There may be some elements of all these motivations behind the action, but the Kurdish explanation may well be paramount. Nevertheless, forcing the Kurds back over the Euphrates is a tacit acknowledgement that their presence east of the Euphrates is legitimate. As a result, the Turkish invasion may be seen in future as the definitive legitimization of a Syrian Kurdish autonomous region in north-eastern corner of the country.
The likely result of the Turkish action will be to exacerbate the Balkanization of Syria, with Assad controlling the coast and parts of the west of the country, the Kurds controlling the north-east and a series of Sunni groups contesting the center.

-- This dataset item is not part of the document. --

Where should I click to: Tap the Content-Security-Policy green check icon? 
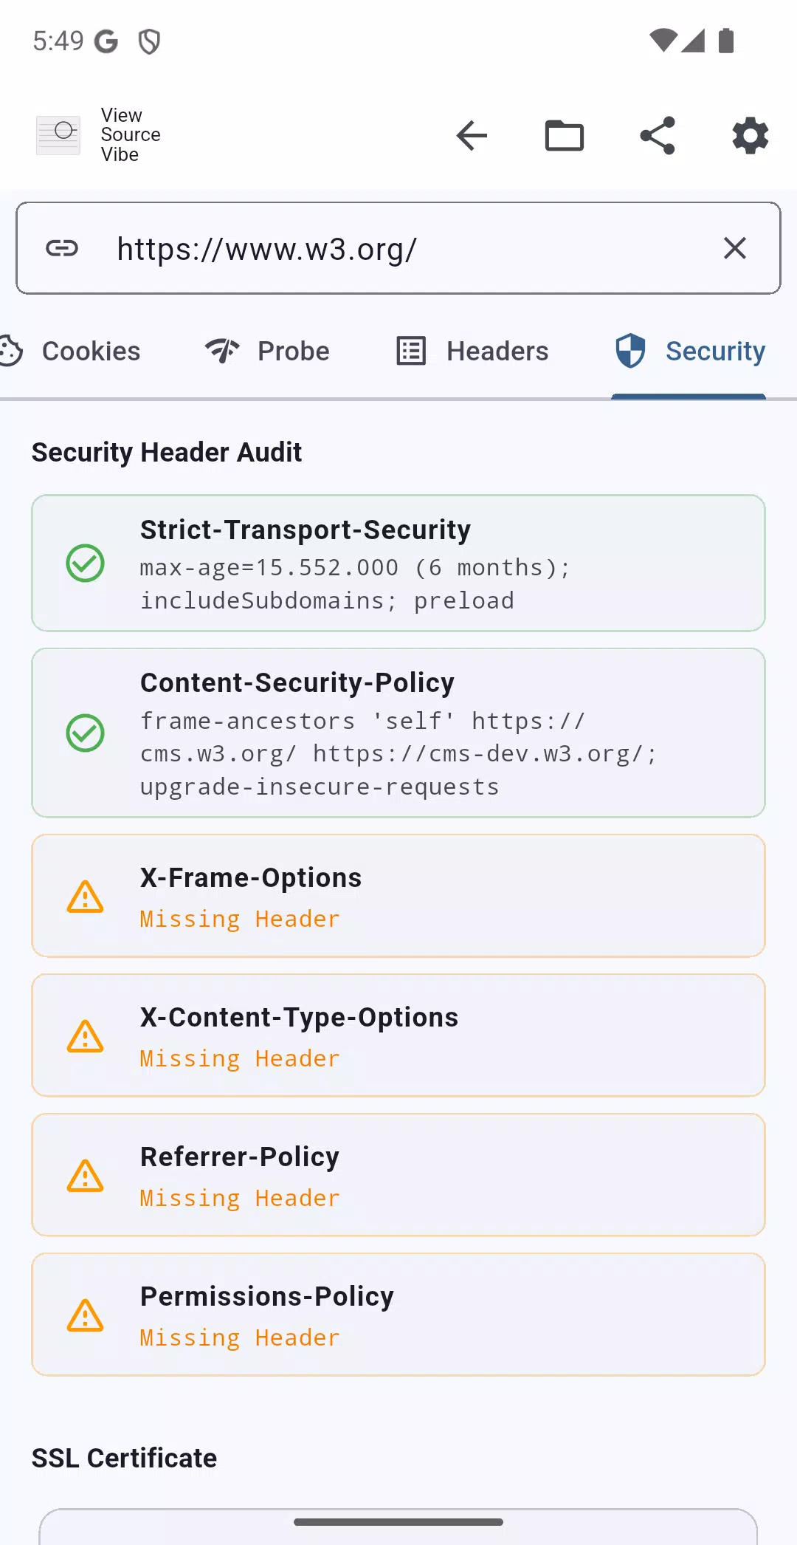pyautogui.click(x=86, y=733)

And what about Israel? Turkey’s armed incursion into Syria does not directly affect Israel, which in any case, has just ratified an agreement with that country to normalize relations. Maybe, just maybe, Jerusalem might be able to convince Ankara (in the light of their new improved relationship), to attack Hezbollah in Syria. After all, Hezbollah has been fighting for years on Assad’s side. Its definitive defeat would greatly weaken the Assad regime and help to force the Russians and Iranians to make some sort of deal whereby the Alawite regime would survive but without Assad. And Israel’s most dangerous current enemy would be greatly weakened.
Just a thought.
This article was originally published by Globes.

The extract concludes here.